** Extracted information follows **

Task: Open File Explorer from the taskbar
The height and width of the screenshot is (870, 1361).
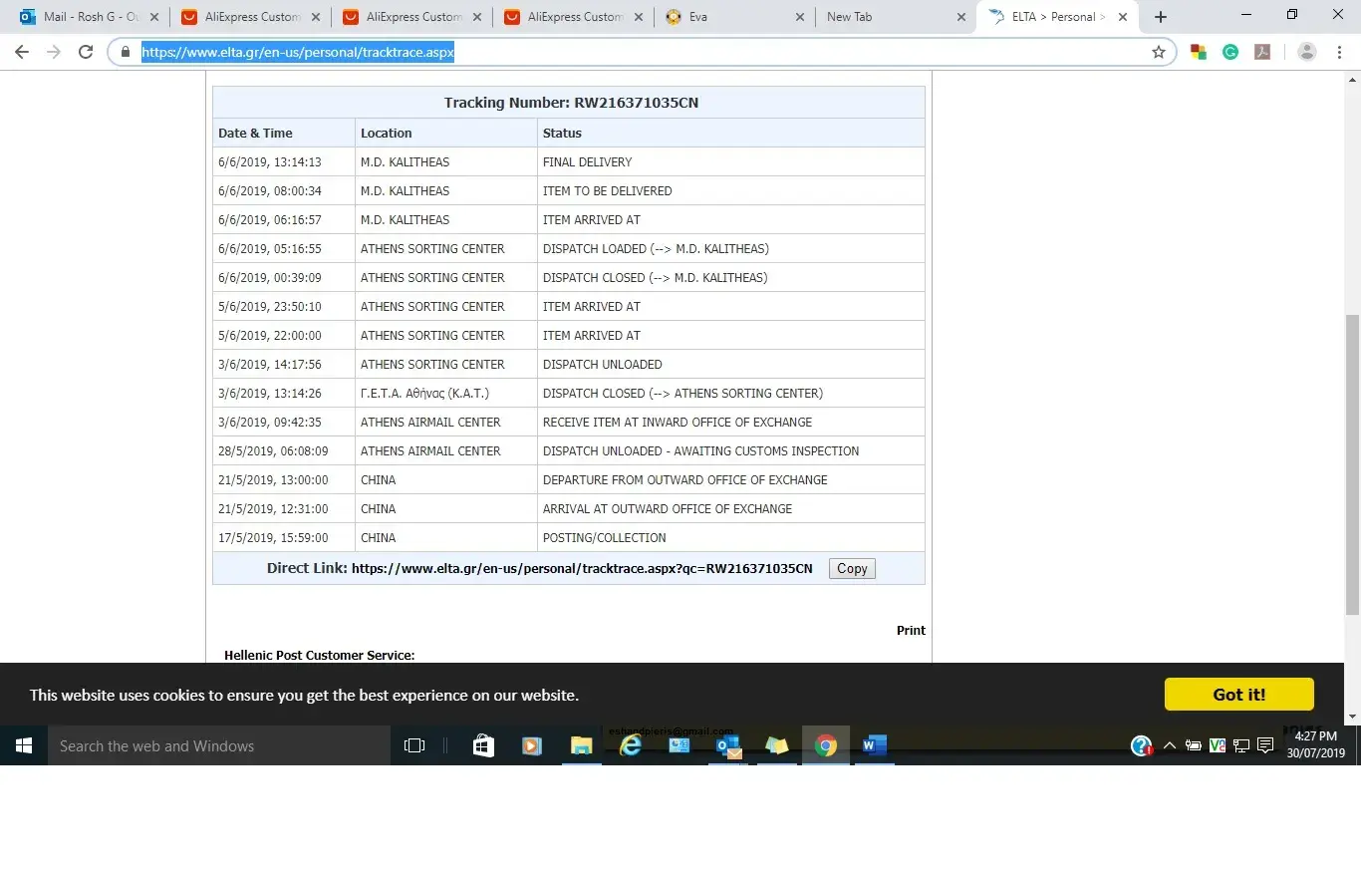Action: coord(581,745)
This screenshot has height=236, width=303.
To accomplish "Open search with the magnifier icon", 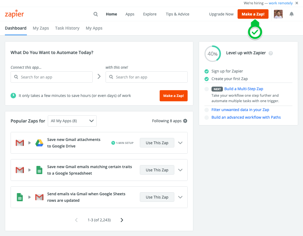I will 96,14.
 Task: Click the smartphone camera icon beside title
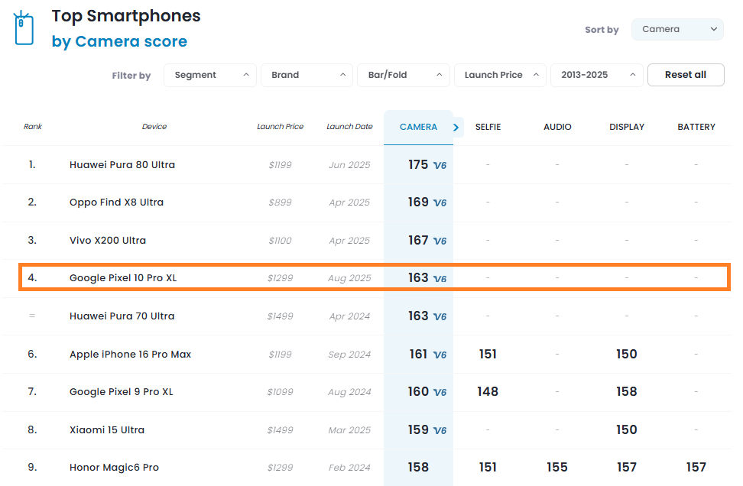[23, 28]
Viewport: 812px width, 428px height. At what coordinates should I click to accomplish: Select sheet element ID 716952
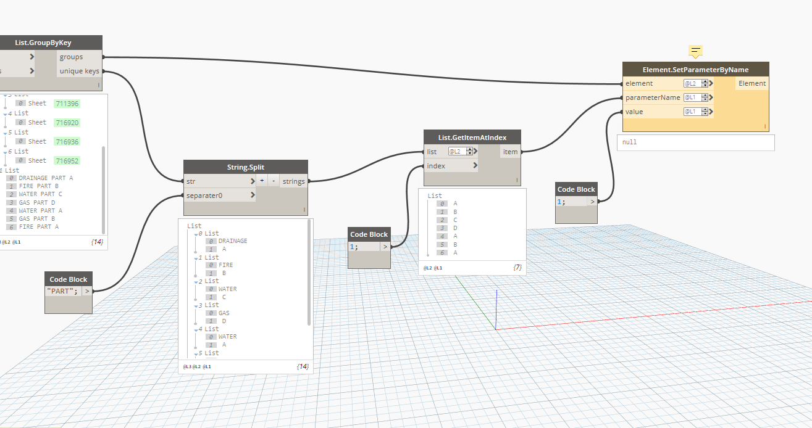tap(67, 160)
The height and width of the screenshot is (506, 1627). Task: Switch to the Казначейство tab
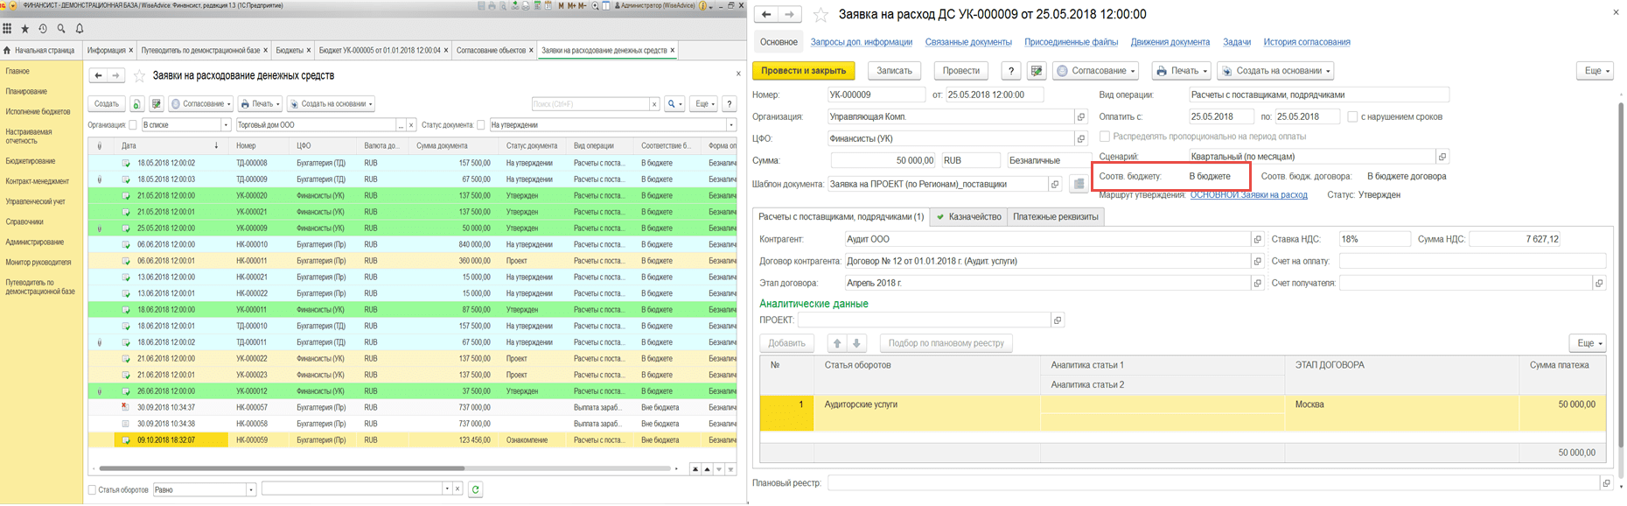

** End of Extracted information **

• [Instructions to follow]
Exactly the lines from the one containing "Task: Click the" to the end of the records above, both end lines included, are to be printed, and no pictures with them.

• [Expected answer]
 Task: Click the smartphone camera icon beside title
[23, 28]
Viewport: 812px width, 428px height. At what coordinates should I click to accomplish: Select sheet element ID 716952
tap(67, 160)
The height and width of the screenshot is (506, 1627). Task: Switch to the Казначейство tab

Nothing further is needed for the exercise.